For this international, open-label, randomised, controlled, phase 3, multicentre trial, patients were enrolled from 32 hospitals in Italy, Spain, France, and Poland. Eligible patients were aged 18 years or older with localised, high-risk (high malignancy grade, 5 cm or longer in diameter, and deeply located according to the investing fascia), soft-tissue sarcoma of the extremities or trunk wall and belonging to one of five histological subtypes: high-grade myxoid liposarcoma, leiomyosarcoma, synovial sarcoma, malignant peripheral nerve sheath tumour, and undifferentiated pleomorphic sarcoma. Patients were randomly assigned (1:1) to receive three cycles of full-dose standard chemotherapy (epirubicin 60 mg/m2 per day [short infusion, days 1 and 2] plus ifosfamide 3 g/m2 per day [days 1, 2, and 3], repeated every 21 days) or histotype-tailored chemotherapy: for high-grade myxoid liposarcoma, trabectedin 1·3 mg/m2 via 24-h continuous infusion, repeated every 21 days; for leiomyosarcoma, gemcitabine 1800 mg/m2 on day 1 intravenously over 180 min plus dacarbazine 500 mg/m2 on day 1 intravenously over 20 min, repeated every 14 days; for synovial sarcoma, high-dose ifosfamide 14 g/m2, given over 14 days via an external infusion pump, every 28 days; for malignant peripheral nerve sheath tumour, intravenous etoposide 150 mg/m2 per day (days 1, 2, and 3) plus intravenous ifosfamide 3 g/m2 per day (days 1, 2, and 3), repeated every 21 days; and for undifferentiated pleomorphic sarcoma, gemcitabine 900 mg/m2 on days 1 and 8 intravenously over 90 min plus docetaxel 75 mg/m2 on day 8 intravenously over 1 h, repeated every 21 days. Randomisation was stratified by administration of preoperative radiotherapy and by country of enrolment. Computer-generated random lists were prepared by use of permuted balanced blocks of size 4 and 6 in random sequence. An internet-based randomisation system ensured concealment of the treatment assignment until the patient had been registered into the system. No masking of treatment assignments was done. The primary endpoint was disease-free survival. The primary and safety analyses were planned in the intention-to-treat population. We did yearly futility analyses on an intention-to-treat basis. The study was registered with ClinicalTrials.gov, number NCT01710176, and with the European Union Drug Regulating Authorities Clinical Trials, number EUDRACT 2010–023484–17, and is closed to patient entry.

Findings

Between May 19, 2011, and May 13, 2016, 287 patients were randomly assigned to a group (145 to standard chemotherapy and 142 to histotype-tailored chemotherapy), all of whom, except one patient assigned to standard chemotherapy, were included in the efficacy analysis (97 [34%] with undifferentiated pleomorphic sarcoma; 64 [22%] with high-grade myxoid liposarcoma; 70 [24%] with synovial sarcoma; 27 [9%] with malignant peripheral nerve sheath tumour; and 28 [10%] with leiomyosarcoma).
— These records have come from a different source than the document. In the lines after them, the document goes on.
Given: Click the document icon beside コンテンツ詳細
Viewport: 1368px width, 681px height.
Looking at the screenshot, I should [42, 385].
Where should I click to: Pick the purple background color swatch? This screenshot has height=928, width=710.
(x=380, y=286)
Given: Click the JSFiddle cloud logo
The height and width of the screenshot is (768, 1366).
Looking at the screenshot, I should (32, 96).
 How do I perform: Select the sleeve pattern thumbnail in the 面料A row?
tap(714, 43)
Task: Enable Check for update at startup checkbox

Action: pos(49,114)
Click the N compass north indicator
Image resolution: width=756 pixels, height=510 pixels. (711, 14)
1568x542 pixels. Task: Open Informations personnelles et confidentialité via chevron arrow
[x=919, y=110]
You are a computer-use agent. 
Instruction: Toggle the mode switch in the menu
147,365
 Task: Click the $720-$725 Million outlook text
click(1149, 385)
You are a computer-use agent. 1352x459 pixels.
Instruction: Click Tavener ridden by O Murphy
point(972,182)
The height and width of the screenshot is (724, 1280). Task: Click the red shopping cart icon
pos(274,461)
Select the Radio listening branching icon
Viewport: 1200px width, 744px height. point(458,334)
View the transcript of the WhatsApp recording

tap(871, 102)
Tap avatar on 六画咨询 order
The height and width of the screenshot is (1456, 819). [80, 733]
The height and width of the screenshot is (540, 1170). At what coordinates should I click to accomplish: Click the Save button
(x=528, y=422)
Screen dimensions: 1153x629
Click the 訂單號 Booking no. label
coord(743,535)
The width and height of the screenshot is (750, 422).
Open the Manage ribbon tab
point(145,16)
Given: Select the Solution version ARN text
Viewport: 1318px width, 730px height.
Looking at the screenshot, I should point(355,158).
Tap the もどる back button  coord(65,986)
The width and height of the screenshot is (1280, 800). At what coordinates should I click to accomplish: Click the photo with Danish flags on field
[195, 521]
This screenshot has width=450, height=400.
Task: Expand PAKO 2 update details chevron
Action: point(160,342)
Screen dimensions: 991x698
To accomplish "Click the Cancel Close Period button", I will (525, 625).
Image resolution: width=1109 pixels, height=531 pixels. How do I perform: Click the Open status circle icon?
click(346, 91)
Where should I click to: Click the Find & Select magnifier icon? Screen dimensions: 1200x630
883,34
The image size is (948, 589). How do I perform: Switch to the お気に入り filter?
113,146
At the third futility analysis, with a median follow-up of 12·3 months (IQR 2·75–28·20), the projected disease-free survival at 46 months was 62% (95% CI 48–77) in the standard chemotherapy group and 38% (22–55) in the histotype-tailored chemotherapy group (stratified log-rank p=0·004; hazard ratio 2·00, 95% CI 1·22–3·26; p=0·006). The most common grade 3 or higher adverse events in the standard chemotherapy group (n=125) were neutropenia (107 [86%]), anaemia (24 [19%]), and thrombocytopenia (21 [17%]); the most common grade 3 or higher adverse event in the histotype-tailored chemotherapy group (n=114) was neutropenia (30 [26%]). No treatment-related deaths were reported in both groups. In agreement with the Independent Data Monitoring Committee, the study was closed to patient entry after the third futility analysis.

Interpretation

In a population of patients with high-risk soft-tissue sarcoma, we did not show any benefit of a neoadjuvant histotype-tailored chemotherapy regimen over the standard chemotherapy regimen. The benefit seen with the standard chemotherapy regimen suggests that this benefit might be the added value of neoadjuvant chemotherapy itself in patients with high-risk soft-tissue sarcoma.

Funding

European Union grant (Eurosarc FP7 278472).